A id Software investiu em níveis mais abertos, incentivando a exploração. Cada missão contém áreas escondidas com itens colecionáveis, upgrades de armas e easter eggs que homenageiam jogos anteriores da franquia. Esses segredos são integrados de forma orgânica, sem forçar o jogador a desviar do caminho principal.

Alguns níveis apresentam mecânicas de plataforma, como escaladas e saltos precisos, que adicionam variedade à experiência. Essas seções, embora não sejam tão complexas quanto em jogos de aventura, oferecem um respiro entre os combates intensos.

Integração com plataformas

Doom: The Dark Ages está disponível no Xbox Game Pass desde o lançamento, o que ampliou seu alcance. A integração com o serviço permite que assinantes joguem sem custo adicional, enquanto a versão para PC suporta mods criados pela comunidade, uma tradição da franquia.

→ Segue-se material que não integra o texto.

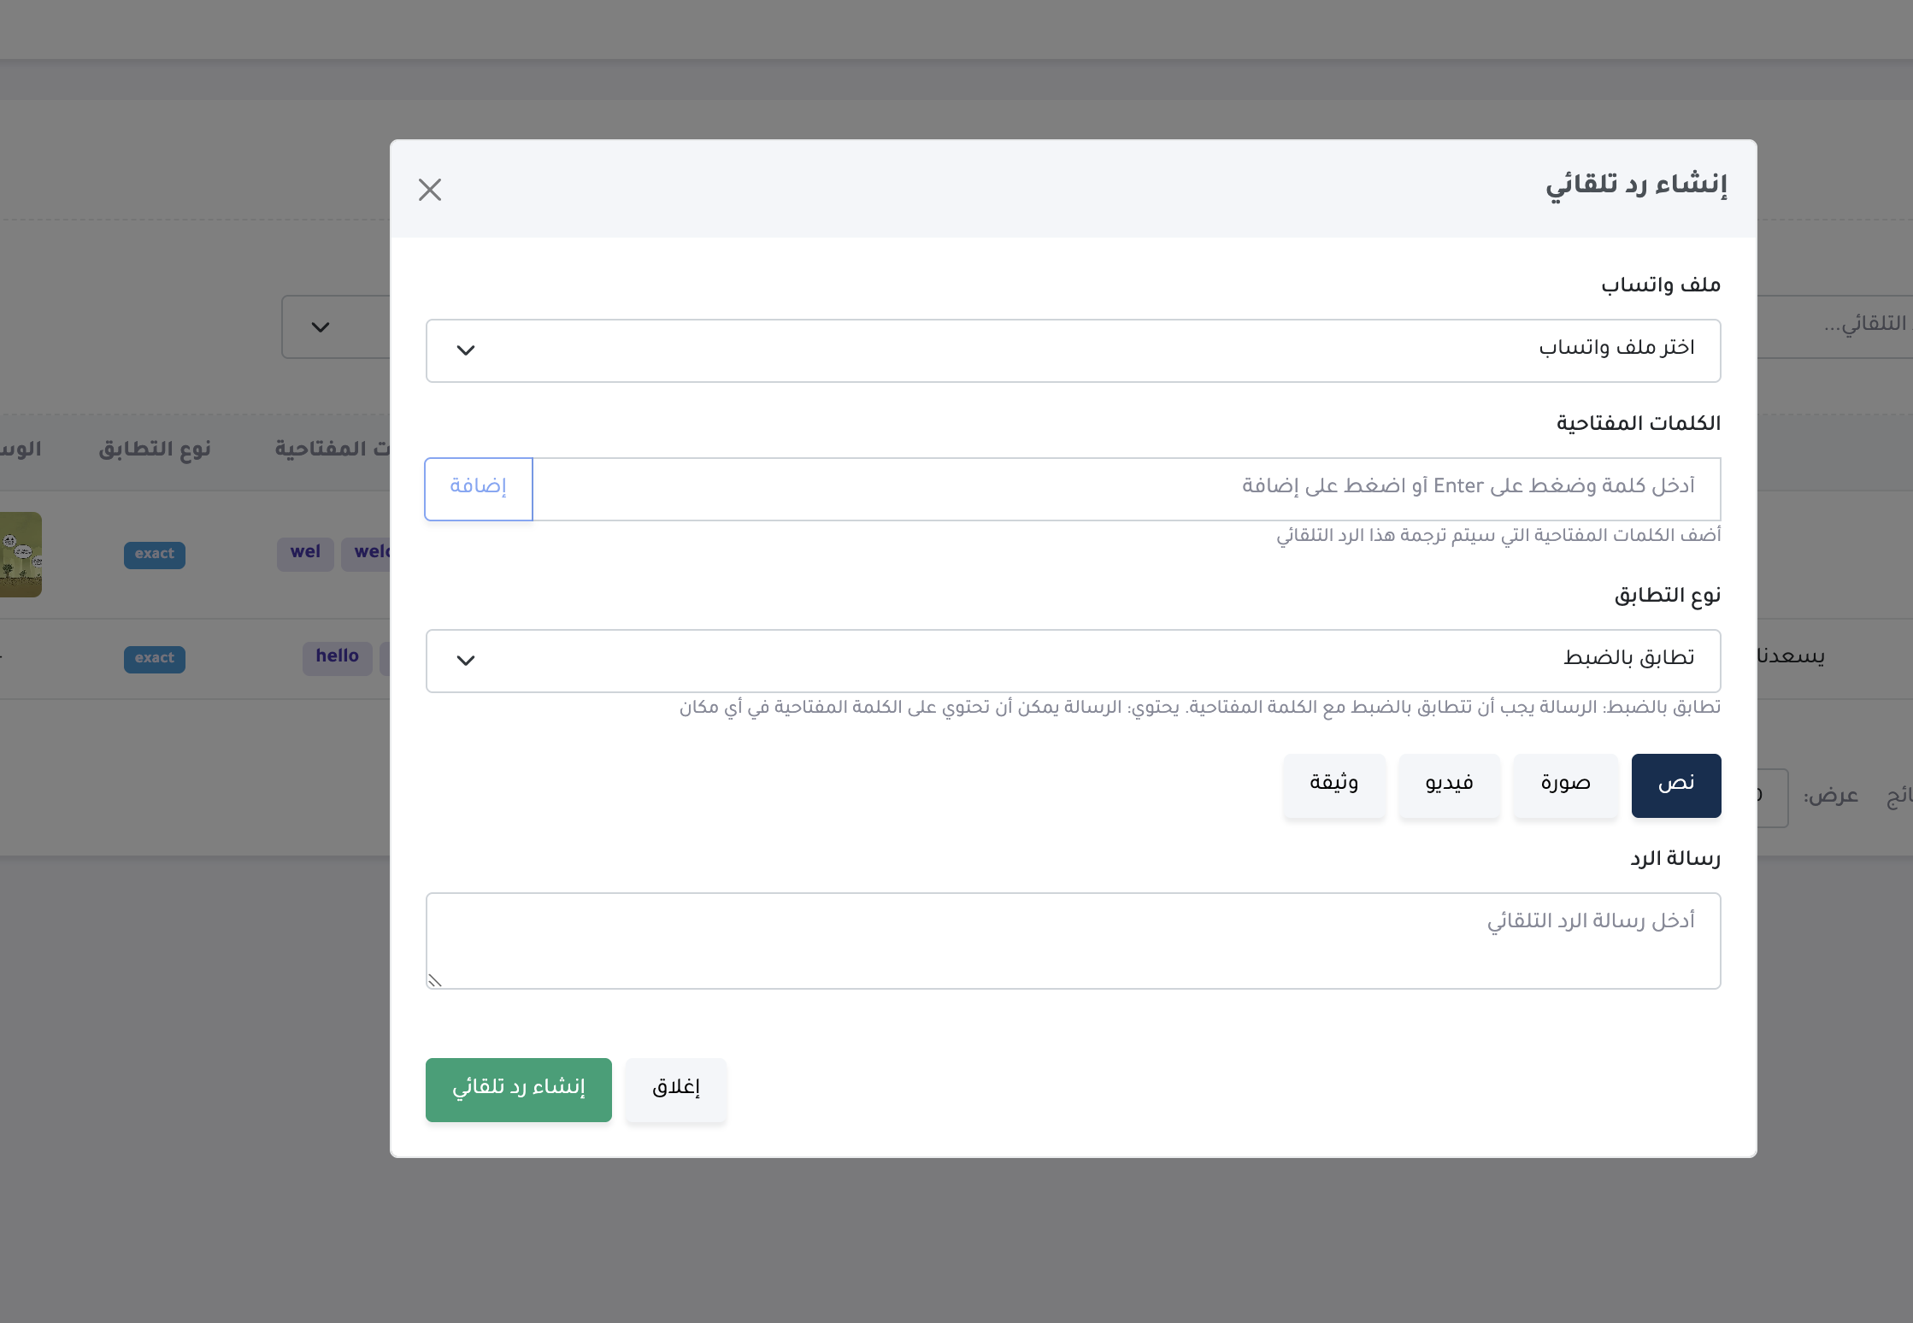
Task: Click the إغلاق button
Action: pyautogui.click(x=675, y=1089)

No PlayStation 5, o jogo se beneficia de atualizações exclusivas, como suporte a ray tracing em atualizações futuras. A Bethesda também confirmou que conteúdos adicionais, como expansões de história, serão lançados ao longo de 2025 e 2026.

Recepção dos jogadores

A comunidade de jogadores tem compartilhado impressões variadas. Em plataformas como X, muitos elogiam a abertura dos níveis e a sensação de poder proporcionada pelo escudo. Um jogador destacou que a sequência de abertura, com o Slayer enfrentando um dragão mecânico, é uma das mais memoráveis da série.

Por outro lado, alguns fãs de longa data sentem que a ênfase em cutscenes e exploração dilui a pureza dos jogos anteriores. Mesmo assim, a maioria concorda que a id Software entregou um título tecnicamente impressionante e fiel às raízes da franquia.

Eventos promocionais

O lançamento de Doom: The Dark Ages foi acompanhado por eventos em feiras de games. Durante a gamescom latam, a Bethesda apresentou uma demo jogável que destacou o combate e os gráficos. Jornalistas e influenciadores que testaram o jogo elogiaram a fluidez e a variedade de armas, o que ajudou a aumentar o hype.

A campanha de marketing também incluiu trailers cinematográficos e parcerias com marcas de hardware, como placas de vídeo NVIDIA, que oferecem bundles com o jogo. Essas iniciativas reforçam a importância do título no portfólio da Bethesda.

Legado da franquia

Doom: The Dark Ages é o terceiro jogo da era moderna da franquia, iniciada com Doom (2016) e seguida por Doom Eternal. Cada título expandiu a fórmula original, e este novo capítulo leva a série a um território inexplorado. A id Software conseguiu equilibrar inovação com respeito à tradição, mesmo que nem todas as mudanças tenham agradado a todos.

A franquia Doom, lançada originalmente em 1993, revolucionou o gênero de tiro em primeira pessoa. Com The Dark Ages, a série mantém sua relevância, atraindo tanto novos jogadores quanto veteranos. A promessa de atualizações e expansões sugere que o jogo continuará evoluindo nos próximos anos.